Извлеките из отрывка о Черском дословно фрагмент от «Мамонтов не принимаем!» до «пуда на одного.» включительно.

• _ОТРЫВОК_:
○ ○ ○ ○

Иркутские истории. Умереть «на карте»
«Ни разу, кажется, Черский не написал специально ни о жене, ни о детях, а только вставлял о них коротенько между абзацами с подробнейшим описанием местности и обрабатываемого материала. В письме от 25.05.1882 буквально обмолвился: «У меня за это время возникли некоторые перемены: дочь умерла от поноса и похоронена 19 мая. Вследствие такого уменьшения в составе семейства понятно, что в Преображенское отправлюсь только вдвоём с женою, не считая сынишки, за которым особенного ухода не предвидится. «Коли пошло на смерть», как говорят, то это и лучше, что ребёнок заболел и умер на месте, а то в городе было бы действительное мучение с ним». Науку всегда двигали фанатики. Со временем все или сильно измельчало, или покрылось плесенью иных ценностей… «Иркутские истории», Валентина Рекунова.
Мамонтов не принимаем!
К началу октября носорог был приготовлен к отправке в Петербург. Ящики тяжелее пуда для пересылки не принимали, поэтому пришлось делить на два — в один поместить кости, а в другой — голову. Лимовой извозчик был настроен меланхолически и вопросов не задавал, а почтовый служащий уточнил:
— Сможем отправить, если будут разные адресаты, иначе нарушим правило: не больше пуда на одного.
— Но позвольте: всё это — носорог, и предназначен он исключительно Академии наук. Никому другому.
— Так я разве против? Но приму один ящик. Выбирайте, какой.
В столицу отправились кости, а голову носорога Иван Дементьевич Черский привёз обратно в музей ВСОИРГО. Ломовой к тому времени вышел из меланхолии:
— А чо такое тяжёлое? Ну да, голова — чо мы, голов на плечах не держали? А ха ха! А носорогов нету давно, это нам в школе ещё говорили.
А консерватор музея Черский проработал до позднего вечера, с выражением крайней сосредоточенности на лице. Многие из коллег принимали её за угрюмость, заходили только по делу, да и сам он почти не поддерживал старых знакомств и новых не искал — кажется, оттого что не любил отдыхать и говорить о вещах, посторонних науке. И напротив: всё касаемое зоологии открывало в нём приветливого, мягкого, даже сентиментального человека. «Искренне благодарю за кости: каждое упражнение в определении их составляет дли меня особенную приятность, — писал он коллеге Александру Лаврентьевичу Чекановскому в сентябре 1872-го. — Я был бы очень рад, если бы кости эти остались на некоторое время у меня, так как можно надеяться, что ненадолго предстанет возможность проверить не вполне определённые виды».

○ ○ ○ ○

• _ПРЕДСТАВЛЕННЫЕ ДАННЫЕ_:
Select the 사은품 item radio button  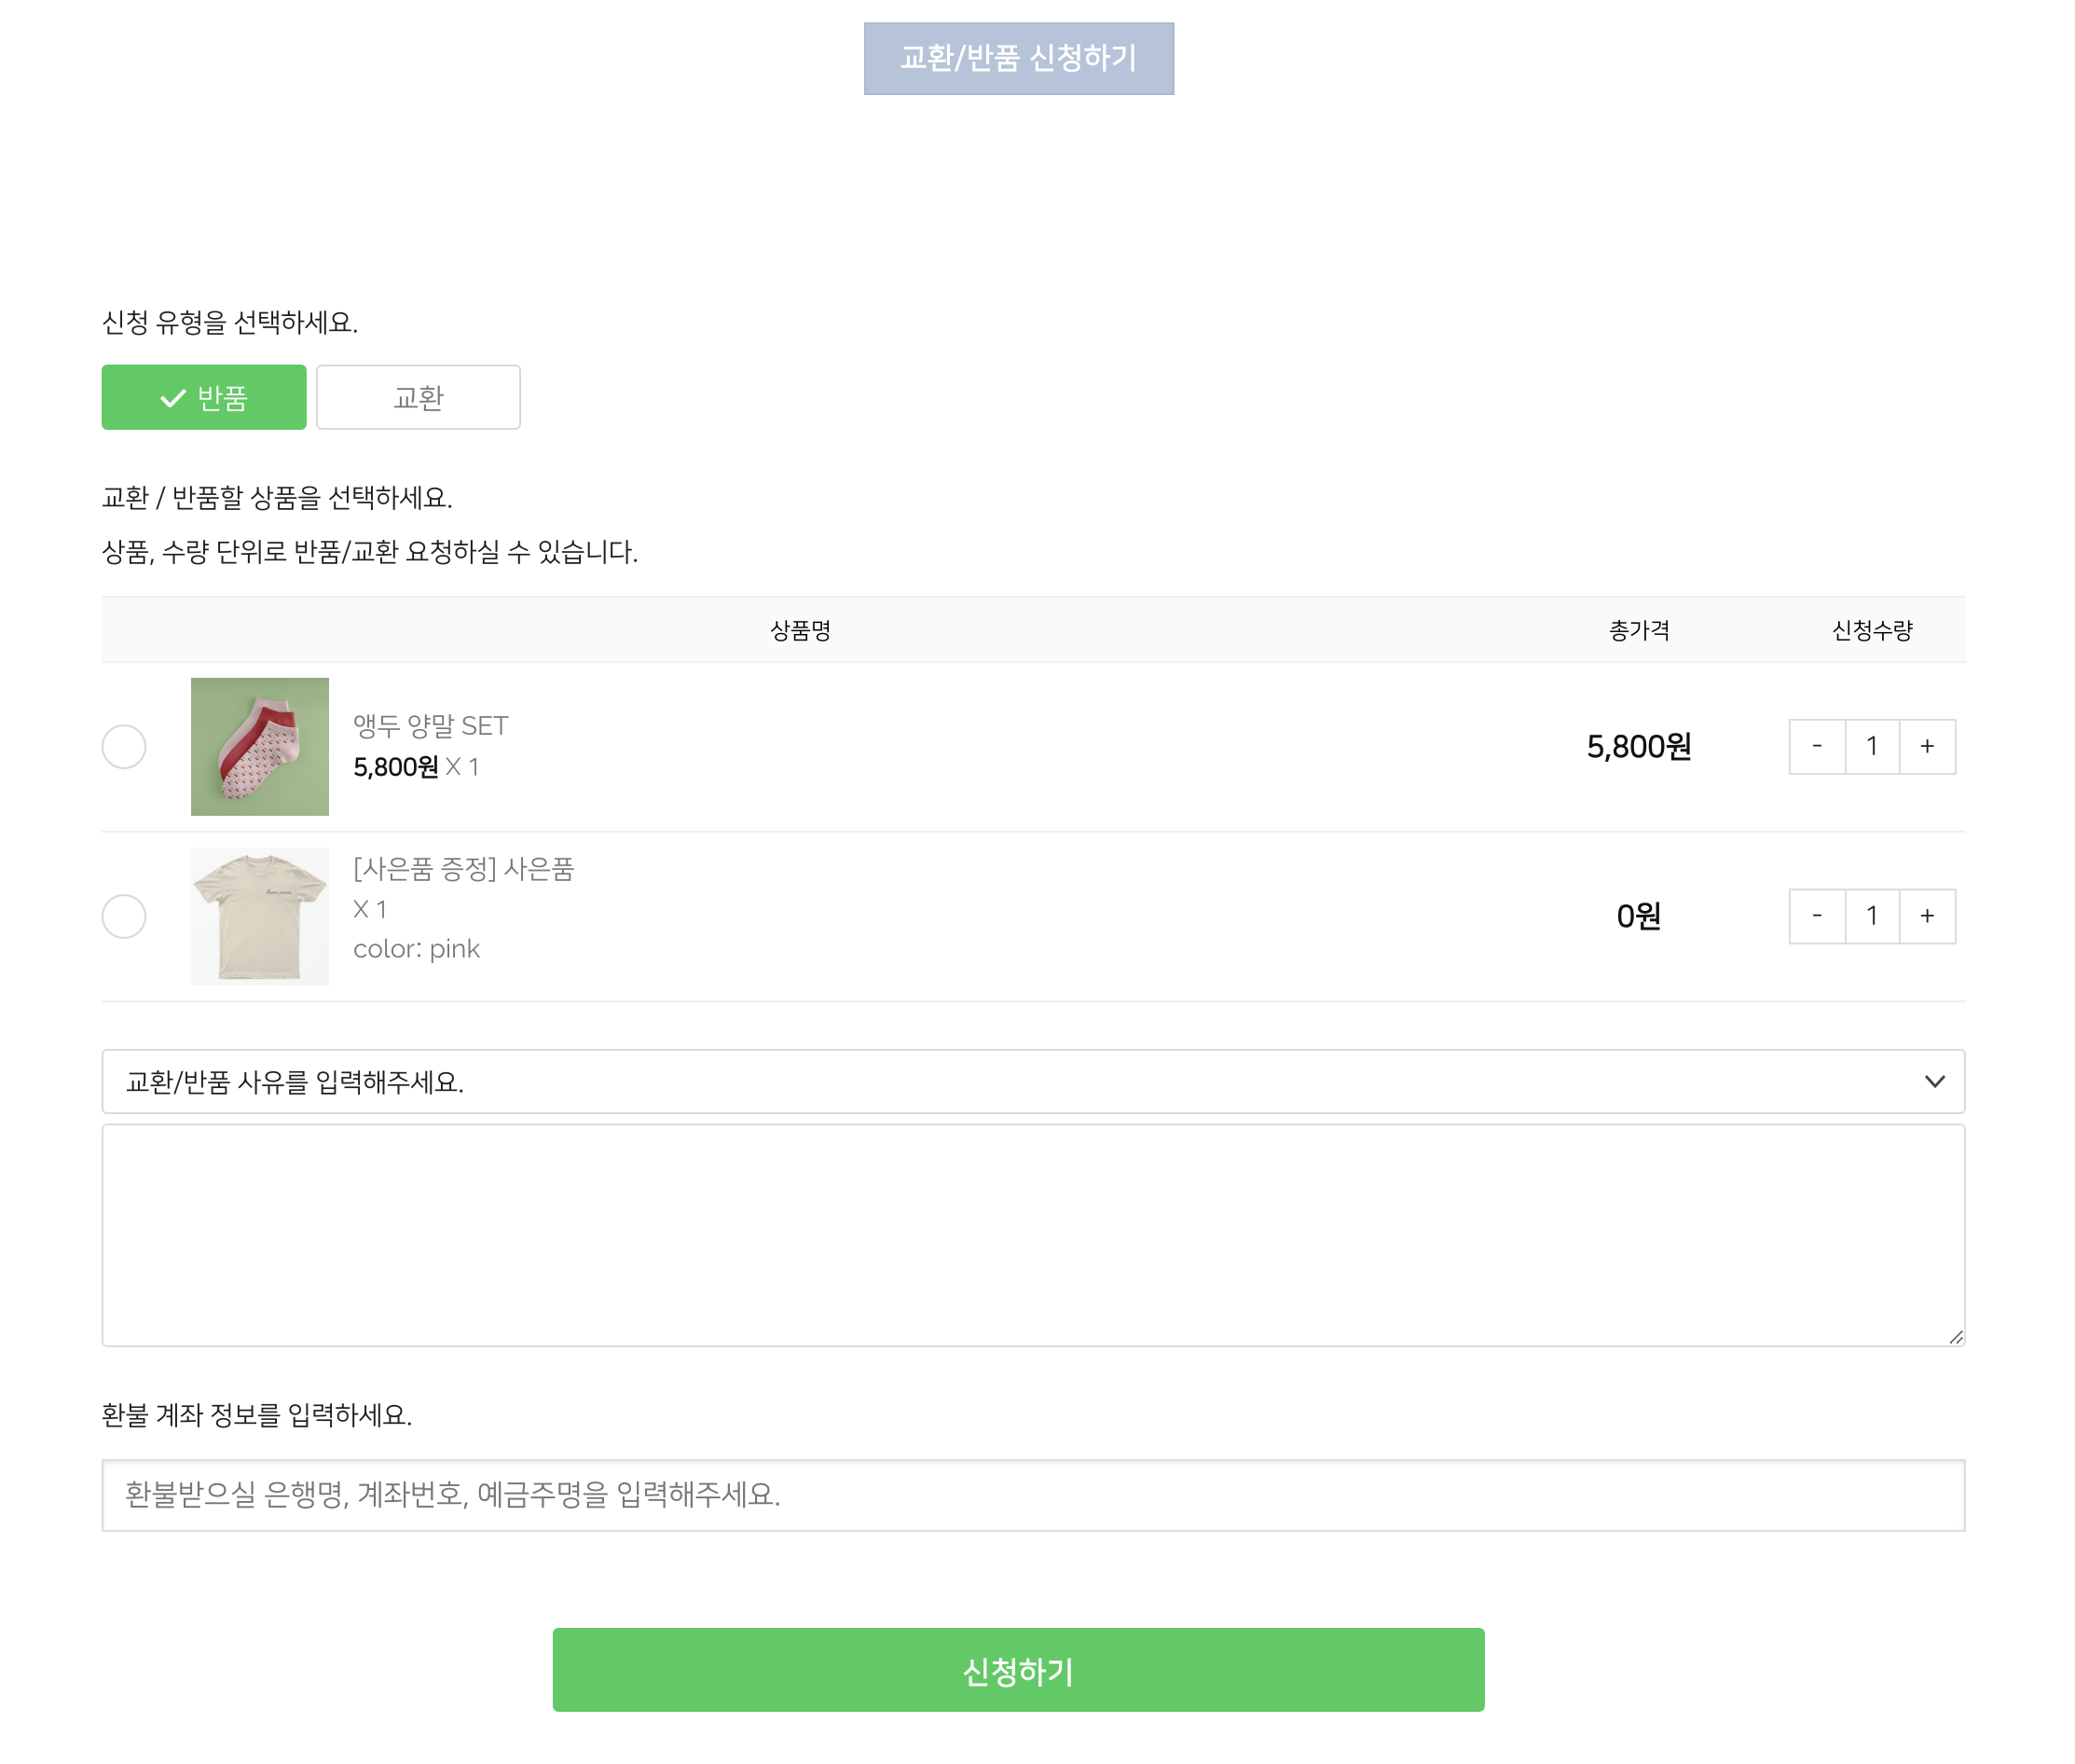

○ ○ ○ ○

• _ОТВЕТ К ЗАДАЧЕ_:
Мамонтов не принимаем!
К началу октября носорог был приготовлен к отправке в Петербург. Ящики тяжелее пуда для пересылки не принимали, поэтому пришлось делить на два — в один поместить кости, а в другой — голову. Лимовой извозчик был настроен меланхолически и вопросов не задавал, а почтовый служащий уточнил:
— Сможем отправить, если будут разные адресаты, иначе нарушим правило: не больше пуда на одного.